Tout le côté gauche n’était plus qu’un terrain vague plein de gravats. Il restait quelques ruines attaquées par un étrange engin. Une sorte de grue montée sur chenilles. De sa flèche pendait une énorme boule de fonte suspendue à une chaîne. Le chauffeur de l’engin remontait le poids et le lançait sur les vieux murs à abattre.

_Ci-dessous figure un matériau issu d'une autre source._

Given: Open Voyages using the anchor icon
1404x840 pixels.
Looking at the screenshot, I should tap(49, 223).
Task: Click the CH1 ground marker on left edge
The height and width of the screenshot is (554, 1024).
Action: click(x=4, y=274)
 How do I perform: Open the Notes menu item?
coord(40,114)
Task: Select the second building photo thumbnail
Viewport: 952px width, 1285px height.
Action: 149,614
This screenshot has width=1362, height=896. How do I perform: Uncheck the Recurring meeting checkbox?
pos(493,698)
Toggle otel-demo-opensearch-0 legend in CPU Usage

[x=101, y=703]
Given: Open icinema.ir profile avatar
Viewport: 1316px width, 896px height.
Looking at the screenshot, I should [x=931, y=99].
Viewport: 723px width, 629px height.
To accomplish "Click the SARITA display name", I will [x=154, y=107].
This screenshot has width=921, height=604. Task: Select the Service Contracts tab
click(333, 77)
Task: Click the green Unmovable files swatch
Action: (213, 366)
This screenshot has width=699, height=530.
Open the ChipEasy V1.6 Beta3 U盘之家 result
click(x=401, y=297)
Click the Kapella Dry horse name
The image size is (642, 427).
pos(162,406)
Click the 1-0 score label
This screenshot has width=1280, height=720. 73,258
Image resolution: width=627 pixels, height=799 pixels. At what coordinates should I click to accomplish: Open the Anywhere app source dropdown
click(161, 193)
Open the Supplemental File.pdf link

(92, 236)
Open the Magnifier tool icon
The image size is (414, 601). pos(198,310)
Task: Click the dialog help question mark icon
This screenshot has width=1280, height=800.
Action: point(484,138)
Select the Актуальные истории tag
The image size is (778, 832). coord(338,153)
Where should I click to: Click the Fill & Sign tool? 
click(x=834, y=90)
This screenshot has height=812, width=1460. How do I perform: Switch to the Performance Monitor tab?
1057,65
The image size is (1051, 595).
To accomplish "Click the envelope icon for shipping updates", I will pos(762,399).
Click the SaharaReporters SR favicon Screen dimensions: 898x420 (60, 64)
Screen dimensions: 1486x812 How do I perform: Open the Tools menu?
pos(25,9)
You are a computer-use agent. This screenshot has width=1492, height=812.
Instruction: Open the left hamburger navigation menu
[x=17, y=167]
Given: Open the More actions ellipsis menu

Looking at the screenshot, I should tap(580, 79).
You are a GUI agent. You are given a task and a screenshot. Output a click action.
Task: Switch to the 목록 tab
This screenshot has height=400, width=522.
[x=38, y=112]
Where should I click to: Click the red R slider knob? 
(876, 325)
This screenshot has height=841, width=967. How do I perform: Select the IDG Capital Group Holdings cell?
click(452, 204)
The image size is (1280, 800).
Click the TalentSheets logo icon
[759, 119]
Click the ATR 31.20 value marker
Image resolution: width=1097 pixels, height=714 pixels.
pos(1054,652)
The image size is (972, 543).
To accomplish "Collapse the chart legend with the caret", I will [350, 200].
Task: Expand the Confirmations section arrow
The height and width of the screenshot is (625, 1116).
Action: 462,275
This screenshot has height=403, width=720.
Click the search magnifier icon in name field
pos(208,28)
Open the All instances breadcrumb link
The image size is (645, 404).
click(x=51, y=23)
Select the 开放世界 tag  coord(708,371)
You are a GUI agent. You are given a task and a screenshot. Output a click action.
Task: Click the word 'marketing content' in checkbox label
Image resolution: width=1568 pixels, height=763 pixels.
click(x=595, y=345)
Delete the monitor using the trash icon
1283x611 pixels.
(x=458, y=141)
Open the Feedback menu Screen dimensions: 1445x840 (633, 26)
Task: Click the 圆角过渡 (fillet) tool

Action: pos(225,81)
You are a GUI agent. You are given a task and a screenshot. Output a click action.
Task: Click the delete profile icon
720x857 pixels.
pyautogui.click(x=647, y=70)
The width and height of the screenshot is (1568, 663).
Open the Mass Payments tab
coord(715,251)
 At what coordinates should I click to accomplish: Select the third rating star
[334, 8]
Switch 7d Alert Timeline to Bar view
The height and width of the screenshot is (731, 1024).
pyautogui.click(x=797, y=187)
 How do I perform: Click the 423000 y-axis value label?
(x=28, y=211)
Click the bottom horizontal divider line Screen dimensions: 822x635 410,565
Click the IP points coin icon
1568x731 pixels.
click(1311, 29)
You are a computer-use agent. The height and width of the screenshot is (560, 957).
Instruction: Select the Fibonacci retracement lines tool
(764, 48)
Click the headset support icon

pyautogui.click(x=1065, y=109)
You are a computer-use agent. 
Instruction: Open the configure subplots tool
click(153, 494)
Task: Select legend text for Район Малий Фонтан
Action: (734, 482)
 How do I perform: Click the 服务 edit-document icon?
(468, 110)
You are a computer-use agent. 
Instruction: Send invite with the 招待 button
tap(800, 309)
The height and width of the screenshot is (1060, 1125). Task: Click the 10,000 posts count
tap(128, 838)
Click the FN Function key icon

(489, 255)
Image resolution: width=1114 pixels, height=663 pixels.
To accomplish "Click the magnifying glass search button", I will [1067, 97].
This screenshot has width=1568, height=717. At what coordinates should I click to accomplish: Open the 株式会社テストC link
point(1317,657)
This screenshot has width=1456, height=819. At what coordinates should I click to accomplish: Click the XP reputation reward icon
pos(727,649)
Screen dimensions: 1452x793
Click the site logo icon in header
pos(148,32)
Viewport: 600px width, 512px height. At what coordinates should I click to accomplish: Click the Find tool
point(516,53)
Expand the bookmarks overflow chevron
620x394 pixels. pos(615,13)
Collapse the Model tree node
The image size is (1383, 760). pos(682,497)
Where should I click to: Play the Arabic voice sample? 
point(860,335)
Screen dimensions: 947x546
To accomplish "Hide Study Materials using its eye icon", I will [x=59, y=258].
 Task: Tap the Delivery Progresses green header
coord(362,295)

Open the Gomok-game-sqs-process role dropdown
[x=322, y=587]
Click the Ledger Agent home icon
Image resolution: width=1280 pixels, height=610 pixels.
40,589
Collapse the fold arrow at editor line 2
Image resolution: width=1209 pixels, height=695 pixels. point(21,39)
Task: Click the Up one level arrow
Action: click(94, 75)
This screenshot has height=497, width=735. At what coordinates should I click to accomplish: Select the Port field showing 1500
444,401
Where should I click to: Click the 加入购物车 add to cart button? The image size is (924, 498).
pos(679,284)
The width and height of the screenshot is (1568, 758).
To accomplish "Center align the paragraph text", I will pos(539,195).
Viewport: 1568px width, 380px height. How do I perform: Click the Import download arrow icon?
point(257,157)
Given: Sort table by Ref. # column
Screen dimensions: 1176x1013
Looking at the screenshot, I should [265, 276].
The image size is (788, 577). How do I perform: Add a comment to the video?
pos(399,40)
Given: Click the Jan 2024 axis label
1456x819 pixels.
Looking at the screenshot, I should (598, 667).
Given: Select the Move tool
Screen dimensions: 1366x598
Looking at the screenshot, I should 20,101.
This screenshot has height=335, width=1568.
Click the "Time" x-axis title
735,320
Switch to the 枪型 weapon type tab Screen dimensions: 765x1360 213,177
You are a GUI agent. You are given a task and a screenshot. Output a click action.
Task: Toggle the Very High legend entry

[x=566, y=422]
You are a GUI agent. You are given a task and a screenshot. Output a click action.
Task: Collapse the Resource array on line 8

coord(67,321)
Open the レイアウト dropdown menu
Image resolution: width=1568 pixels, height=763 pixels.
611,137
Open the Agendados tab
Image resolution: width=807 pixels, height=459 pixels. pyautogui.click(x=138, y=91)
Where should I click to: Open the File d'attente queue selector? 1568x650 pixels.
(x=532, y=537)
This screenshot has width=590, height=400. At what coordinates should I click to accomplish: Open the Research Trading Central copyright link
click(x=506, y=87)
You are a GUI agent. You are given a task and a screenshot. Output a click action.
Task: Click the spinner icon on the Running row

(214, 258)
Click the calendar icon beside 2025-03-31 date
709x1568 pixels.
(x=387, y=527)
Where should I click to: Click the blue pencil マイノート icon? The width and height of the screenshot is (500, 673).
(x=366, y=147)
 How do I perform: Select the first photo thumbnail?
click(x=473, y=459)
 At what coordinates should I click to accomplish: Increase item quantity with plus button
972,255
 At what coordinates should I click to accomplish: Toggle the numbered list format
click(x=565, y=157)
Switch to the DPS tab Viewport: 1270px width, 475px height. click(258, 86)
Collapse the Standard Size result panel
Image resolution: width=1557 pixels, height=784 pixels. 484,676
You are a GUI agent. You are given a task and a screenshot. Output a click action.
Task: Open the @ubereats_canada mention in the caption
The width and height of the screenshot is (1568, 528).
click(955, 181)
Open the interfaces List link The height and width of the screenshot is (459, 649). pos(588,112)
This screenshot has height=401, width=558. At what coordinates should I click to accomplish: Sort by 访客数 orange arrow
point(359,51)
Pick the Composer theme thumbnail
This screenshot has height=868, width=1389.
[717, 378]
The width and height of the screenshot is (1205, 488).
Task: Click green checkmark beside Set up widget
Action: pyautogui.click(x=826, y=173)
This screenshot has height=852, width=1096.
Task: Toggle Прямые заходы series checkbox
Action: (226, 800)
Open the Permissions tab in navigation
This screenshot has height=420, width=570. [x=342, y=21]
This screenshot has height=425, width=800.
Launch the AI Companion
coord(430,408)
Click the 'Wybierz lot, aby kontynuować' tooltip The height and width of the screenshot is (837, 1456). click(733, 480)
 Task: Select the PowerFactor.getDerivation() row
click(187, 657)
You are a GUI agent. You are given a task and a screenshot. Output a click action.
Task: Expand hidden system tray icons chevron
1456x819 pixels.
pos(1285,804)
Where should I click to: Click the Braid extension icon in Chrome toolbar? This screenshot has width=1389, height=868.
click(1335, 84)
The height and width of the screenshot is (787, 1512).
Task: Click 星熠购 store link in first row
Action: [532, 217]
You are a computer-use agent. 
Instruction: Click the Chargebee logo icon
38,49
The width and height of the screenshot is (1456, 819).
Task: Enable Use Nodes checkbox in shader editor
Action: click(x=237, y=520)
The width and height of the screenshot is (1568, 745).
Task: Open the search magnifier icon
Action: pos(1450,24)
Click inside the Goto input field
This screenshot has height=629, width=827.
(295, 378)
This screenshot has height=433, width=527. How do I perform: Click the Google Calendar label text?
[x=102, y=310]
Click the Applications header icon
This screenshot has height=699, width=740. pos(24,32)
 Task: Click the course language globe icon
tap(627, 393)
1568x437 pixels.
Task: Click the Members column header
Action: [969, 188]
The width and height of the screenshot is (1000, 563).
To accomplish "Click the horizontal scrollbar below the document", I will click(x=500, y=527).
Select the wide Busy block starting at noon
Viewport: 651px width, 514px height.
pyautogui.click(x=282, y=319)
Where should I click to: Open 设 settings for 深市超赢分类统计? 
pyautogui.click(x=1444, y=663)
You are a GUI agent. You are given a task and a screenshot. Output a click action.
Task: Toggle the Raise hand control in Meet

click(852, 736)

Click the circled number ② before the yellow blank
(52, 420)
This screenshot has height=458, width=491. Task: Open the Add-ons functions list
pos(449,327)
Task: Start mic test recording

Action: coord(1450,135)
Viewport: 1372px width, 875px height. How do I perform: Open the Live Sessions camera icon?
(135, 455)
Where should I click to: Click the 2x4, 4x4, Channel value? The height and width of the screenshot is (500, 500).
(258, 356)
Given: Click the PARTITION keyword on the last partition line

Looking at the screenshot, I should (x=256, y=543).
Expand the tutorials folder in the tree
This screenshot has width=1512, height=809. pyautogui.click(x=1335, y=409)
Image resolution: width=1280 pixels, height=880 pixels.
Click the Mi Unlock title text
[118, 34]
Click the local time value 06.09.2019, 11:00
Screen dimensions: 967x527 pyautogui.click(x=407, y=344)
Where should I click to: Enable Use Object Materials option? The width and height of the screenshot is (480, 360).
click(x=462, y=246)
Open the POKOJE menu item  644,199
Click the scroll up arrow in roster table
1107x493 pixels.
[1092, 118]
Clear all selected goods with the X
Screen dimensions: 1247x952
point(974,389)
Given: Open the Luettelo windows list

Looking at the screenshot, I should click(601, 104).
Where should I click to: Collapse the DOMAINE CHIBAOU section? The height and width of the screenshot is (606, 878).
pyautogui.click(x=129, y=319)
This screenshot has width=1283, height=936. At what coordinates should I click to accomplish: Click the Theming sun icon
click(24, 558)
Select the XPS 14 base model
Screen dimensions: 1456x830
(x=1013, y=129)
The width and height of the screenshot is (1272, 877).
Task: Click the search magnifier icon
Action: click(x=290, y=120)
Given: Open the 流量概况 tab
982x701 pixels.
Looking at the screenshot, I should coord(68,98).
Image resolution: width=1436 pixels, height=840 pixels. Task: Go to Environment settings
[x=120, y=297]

Chaque coup résonnait dans tout le quartier, dominant le bruit des voitures sur North Bridge Road. De l’autre côté du terrain vague s’élevait un gigantesque et triste clapier à Chinois d’où émergeaient à chaque fenêtre des perches couvertes de linge. En dépit des travaux, Sago Street était extrêmement animée. Le côté droit de la rue tenait tête aux bulldozers, avec ses maisons bleues et vertes croulantes dont chaque rez-de-chaussée abritait un commerce.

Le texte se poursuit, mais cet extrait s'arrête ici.